Dozens of inmates burn to death in Honduras jail riot
Riot at women's prison in Tamara, some 50 km northwest of capital Tegucigalpa, kills at least 41 women, most of them burn to death, in violence linked to gang activity, authorities say.
A riot at a women's prison in Honduras has killed at least 41 women, most of them burned to death, in violence linked to gang activity, authorities said.
Most victims on Tuesday were burned, but there also were reports of inmates shot at the prison in Tamara, about 48 kilometres northwest of the Honduran capital of Tegucigalpa, said Yuri Mora, the spokesperson for Honduras’ national police investigation agency.
At least seven female inmates were being treated at a Tegucigalpa hospital for gunshot and knife wounds, employees there said.
Julissa Villanueva, the head of the country's prison system, suggested the riot started because of recent attempts by authorities to crack down on illicit activity inside prisons and called Tuesday's violence a result of "the actions we are taking against organised crime."
"We will not back down," Villanueva said in a televised address after the riot.
According to Delma Ordonez, who represents family members of the inmates, members of a gang had entered the cell of a rival group and set it on fire.
That part of the prison was "completely destroyed," she told media.
The penitentiary held some 900 inmates, said Ordonez.
Deadly prison incidents
Gangs often wield broad control inside the country's prisons, where inmates often set their own rules and sell prohibited goods.
The riot appears to be the worst tragedy at a female detention centre in the region since 2017, when girls at a shelter for troubled youths in Guatemala set fire to mattresses to protest rapes and other mistreatment at the badly overcrowded institution.
The ensuing smoke and fire killed 41 girls.
The worst prison disaster in a century also occurred in Honduras, in 2012 at the Comayagua penitentiary, where 361 inmates died in a fire possibly caused by a match, cigarette or some other open flame.
In 2019, a deadly prison gang fight resulted in 18 inmate deaths.

DATA TO EXAMINE:

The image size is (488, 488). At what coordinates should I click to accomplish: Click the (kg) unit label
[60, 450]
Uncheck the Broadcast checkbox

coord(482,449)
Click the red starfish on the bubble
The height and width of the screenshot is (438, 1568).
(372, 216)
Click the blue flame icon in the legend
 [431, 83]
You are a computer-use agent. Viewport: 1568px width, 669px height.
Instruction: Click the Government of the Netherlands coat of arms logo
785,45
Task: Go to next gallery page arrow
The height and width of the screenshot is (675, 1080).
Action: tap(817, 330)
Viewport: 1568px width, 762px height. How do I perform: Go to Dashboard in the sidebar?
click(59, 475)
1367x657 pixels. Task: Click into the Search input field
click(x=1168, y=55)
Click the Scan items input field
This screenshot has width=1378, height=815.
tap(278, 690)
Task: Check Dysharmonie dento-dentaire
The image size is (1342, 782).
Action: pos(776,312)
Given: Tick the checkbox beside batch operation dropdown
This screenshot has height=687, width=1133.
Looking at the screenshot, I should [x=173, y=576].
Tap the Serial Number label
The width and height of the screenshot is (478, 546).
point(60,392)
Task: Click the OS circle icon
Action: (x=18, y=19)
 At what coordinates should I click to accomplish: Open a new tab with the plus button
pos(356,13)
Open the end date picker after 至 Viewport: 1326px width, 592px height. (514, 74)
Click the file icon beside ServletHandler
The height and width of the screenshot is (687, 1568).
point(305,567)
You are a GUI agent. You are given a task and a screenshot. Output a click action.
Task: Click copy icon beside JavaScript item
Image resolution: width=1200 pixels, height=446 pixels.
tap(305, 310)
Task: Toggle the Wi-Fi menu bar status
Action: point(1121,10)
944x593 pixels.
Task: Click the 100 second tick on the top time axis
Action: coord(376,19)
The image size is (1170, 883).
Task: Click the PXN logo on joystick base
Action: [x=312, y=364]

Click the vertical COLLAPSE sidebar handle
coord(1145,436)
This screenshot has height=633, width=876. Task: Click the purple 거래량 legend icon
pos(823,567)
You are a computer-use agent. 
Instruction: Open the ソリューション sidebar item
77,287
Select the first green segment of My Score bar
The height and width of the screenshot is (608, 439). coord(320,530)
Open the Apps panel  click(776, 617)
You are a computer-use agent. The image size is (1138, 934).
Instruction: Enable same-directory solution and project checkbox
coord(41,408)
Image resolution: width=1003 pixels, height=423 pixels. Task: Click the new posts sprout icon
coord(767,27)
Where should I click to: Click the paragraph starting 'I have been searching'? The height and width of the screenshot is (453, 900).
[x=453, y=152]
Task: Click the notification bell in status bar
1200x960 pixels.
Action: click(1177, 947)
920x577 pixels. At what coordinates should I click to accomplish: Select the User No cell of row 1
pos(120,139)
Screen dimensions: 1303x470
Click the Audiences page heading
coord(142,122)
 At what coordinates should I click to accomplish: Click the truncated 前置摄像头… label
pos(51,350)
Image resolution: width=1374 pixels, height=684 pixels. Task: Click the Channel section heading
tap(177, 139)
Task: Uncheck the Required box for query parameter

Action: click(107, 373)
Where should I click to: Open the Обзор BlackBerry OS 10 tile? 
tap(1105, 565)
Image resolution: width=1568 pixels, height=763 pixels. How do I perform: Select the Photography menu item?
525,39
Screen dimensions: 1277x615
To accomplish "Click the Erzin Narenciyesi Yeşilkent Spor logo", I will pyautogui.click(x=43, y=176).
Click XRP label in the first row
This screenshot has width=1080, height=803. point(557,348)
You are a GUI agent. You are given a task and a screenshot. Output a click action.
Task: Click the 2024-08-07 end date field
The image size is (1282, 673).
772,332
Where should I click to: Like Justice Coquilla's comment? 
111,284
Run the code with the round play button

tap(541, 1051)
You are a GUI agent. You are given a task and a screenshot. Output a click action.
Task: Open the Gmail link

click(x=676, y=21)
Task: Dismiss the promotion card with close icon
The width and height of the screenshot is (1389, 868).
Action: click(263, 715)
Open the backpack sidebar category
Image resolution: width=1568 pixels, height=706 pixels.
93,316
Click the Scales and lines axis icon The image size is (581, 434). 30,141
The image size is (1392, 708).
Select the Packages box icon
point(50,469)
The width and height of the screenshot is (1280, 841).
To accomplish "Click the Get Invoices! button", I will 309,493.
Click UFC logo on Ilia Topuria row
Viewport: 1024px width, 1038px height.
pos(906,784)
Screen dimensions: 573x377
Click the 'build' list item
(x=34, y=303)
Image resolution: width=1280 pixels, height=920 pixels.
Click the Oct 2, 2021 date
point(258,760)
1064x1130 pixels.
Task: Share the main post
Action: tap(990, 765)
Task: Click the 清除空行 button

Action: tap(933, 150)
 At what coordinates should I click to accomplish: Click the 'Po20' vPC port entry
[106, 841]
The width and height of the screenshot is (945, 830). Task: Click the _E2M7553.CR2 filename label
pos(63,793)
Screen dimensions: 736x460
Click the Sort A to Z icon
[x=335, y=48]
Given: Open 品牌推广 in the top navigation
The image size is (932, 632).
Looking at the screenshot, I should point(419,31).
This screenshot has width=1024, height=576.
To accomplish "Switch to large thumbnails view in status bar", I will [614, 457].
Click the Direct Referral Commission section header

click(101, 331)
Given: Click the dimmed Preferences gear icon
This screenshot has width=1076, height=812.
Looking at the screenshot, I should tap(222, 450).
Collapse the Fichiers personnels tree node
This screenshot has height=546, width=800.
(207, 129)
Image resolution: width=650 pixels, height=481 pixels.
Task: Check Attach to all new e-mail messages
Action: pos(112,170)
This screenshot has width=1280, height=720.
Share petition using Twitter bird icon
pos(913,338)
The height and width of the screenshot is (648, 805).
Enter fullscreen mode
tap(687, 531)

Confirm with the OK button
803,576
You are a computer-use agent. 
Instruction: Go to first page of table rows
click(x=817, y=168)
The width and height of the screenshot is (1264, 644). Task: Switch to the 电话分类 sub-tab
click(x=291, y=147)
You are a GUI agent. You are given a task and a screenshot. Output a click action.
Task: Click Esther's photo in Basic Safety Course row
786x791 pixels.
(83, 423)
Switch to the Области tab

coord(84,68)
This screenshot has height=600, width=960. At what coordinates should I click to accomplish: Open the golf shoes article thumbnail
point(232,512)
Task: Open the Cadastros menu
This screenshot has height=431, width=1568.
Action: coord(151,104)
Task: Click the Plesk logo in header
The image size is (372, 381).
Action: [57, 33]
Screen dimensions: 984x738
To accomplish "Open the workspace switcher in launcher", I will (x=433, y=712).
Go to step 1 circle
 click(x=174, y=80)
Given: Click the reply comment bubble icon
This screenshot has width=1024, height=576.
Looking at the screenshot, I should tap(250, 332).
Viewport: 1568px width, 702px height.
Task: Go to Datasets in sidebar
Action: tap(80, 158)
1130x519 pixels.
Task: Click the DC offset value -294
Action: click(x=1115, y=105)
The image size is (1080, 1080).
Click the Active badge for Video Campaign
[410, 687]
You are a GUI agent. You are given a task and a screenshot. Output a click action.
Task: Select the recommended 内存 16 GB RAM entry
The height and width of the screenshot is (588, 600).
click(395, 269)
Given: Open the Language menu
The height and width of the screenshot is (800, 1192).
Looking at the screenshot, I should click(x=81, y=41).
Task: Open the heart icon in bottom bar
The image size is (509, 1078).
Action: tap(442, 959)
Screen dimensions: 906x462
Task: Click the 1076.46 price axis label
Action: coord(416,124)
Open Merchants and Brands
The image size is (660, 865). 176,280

QUESTIONS ON THE MATERIAL:
a: Answer these from the Honduras prison riot report, one answer per line:
(i) How many inmates did the penitentiary hold, according to Delma Ordonez?
(ii) At which penitentiary did the worst prison disaster in a century occur, and how many inmates died there?
(iii) How many female inmates were being treated at a Tegucigalpa hospital?
b: Reproduce the stretch of the Honduras prison riot report from "At least seven" through "sell prohibited goods." word for word.

SOLUTIONS IN ORDER:
a:
(i) Some 900 inmates.
(ii) The Comayagua penitentiary; 361 inmates died.
(iii) At least seven.

b:
At least seven female inmates were being treated at a Tegucigalpa hospital for gunshot and knife wounds, employees there said.
Julissa Villanueva, the head of the country's prison system, suggested the riot started because of recent attempts by authorities to crack down on illicit activity inside prisons and called Tuesday's violence a result of "the actions we are taking against organised crime."
"We will not back down," Villanueva said in a televised address after the riot.
According to Delma Ordonez, who represents family members of the inmates, members of a gang had entered the cell of a rival group and set it on fire.
That part of the prison was "completely destroyed," she told media.
The penitentiary held some 900 inmates, said Ordonez.
Deadly prison incidents
Gangs often wield broad control inside the country's prisons, where inmates often set their own rules and sell prohibited goods.